• [Records supplied]:
*-*-*
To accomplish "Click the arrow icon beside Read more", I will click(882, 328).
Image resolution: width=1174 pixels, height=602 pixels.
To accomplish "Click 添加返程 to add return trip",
*-*-*
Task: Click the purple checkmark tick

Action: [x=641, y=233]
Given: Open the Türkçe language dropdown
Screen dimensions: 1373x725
*-*-*
• [What you need to do]: All lines above containing the string "accomplish" are to be collected.

• [Answer to the problem]:
To accomplish "Click the arrow icon beside Read more", I will click(882, 328).
To accomplish "Click 添加返程 to add return trip",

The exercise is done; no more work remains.